*** Exercise data

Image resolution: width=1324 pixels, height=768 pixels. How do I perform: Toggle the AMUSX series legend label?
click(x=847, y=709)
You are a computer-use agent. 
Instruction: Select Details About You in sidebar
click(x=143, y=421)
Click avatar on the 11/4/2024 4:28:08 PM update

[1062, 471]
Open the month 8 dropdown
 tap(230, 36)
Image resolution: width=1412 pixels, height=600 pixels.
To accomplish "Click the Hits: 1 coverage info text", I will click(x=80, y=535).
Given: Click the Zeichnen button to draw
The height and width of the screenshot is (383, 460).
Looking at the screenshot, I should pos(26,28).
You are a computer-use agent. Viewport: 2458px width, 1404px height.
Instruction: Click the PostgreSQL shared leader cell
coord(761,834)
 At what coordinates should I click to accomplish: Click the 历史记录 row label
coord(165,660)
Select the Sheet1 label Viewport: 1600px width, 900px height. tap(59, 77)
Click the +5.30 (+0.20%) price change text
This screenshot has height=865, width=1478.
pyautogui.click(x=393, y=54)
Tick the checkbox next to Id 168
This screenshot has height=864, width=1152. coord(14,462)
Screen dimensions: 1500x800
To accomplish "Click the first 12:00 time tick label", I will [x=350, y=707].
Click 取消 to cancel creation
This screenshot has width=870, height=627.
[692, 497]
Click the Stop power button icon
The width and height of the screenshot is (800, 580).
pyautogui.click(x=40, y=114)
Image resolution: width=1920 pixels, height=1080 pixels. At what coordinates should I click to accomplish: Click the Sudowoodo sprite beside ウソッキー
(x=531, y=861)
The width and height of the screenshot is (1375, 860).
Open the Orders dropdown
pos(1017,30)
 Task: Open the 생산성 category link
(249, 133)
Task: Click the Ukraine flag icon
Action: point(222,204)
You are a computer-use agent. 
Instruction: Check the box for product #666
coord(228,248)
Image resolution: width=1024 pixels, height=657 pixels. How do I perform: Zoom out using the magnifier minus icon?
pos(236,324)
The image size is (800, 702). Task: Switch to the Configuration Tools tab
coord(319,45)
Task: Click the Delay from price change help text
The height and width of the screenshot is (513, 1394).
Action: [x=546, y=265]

******

Your assignment:
All lines from the one with "The width and height of the screenshot is (800, 580)." to the end of the records must be set down exactly. Skip every line before it.

Written response:
The width and height of the screenshot is (800, 580).
pyautogui.click(x=40, y=114)
Image resolution: width=1920 pixels, height=1080 pixels. At what coordinates should I click to accomplish: Click the Sudowoodo sprite beside ウソッキー
(x=531, y=861)
The width and height of the screenshot is (1375, 860).
Open the Orders dropdown
pos(1017,30)
 Task: Open the 생산성 category link
(249, 133)
Task: Click the Ukraine flag icon
Action: point(222,204)
You are a computer-use agent. 
Instruction: Check the box for product #666
coord(228,248)
Image resolution: width=1024 pixels, height=657 pixels. How do I perform: Zoom out using the magnifier minus icon?
pos(236,324)
The image size is (800, 702). Task: Switch to the Configuration Tools tab
coord(319,45)
Task: Click the Delay from price change help text
The height and width of the screenshot is (513, 1394).
Action: [x=546, y=265]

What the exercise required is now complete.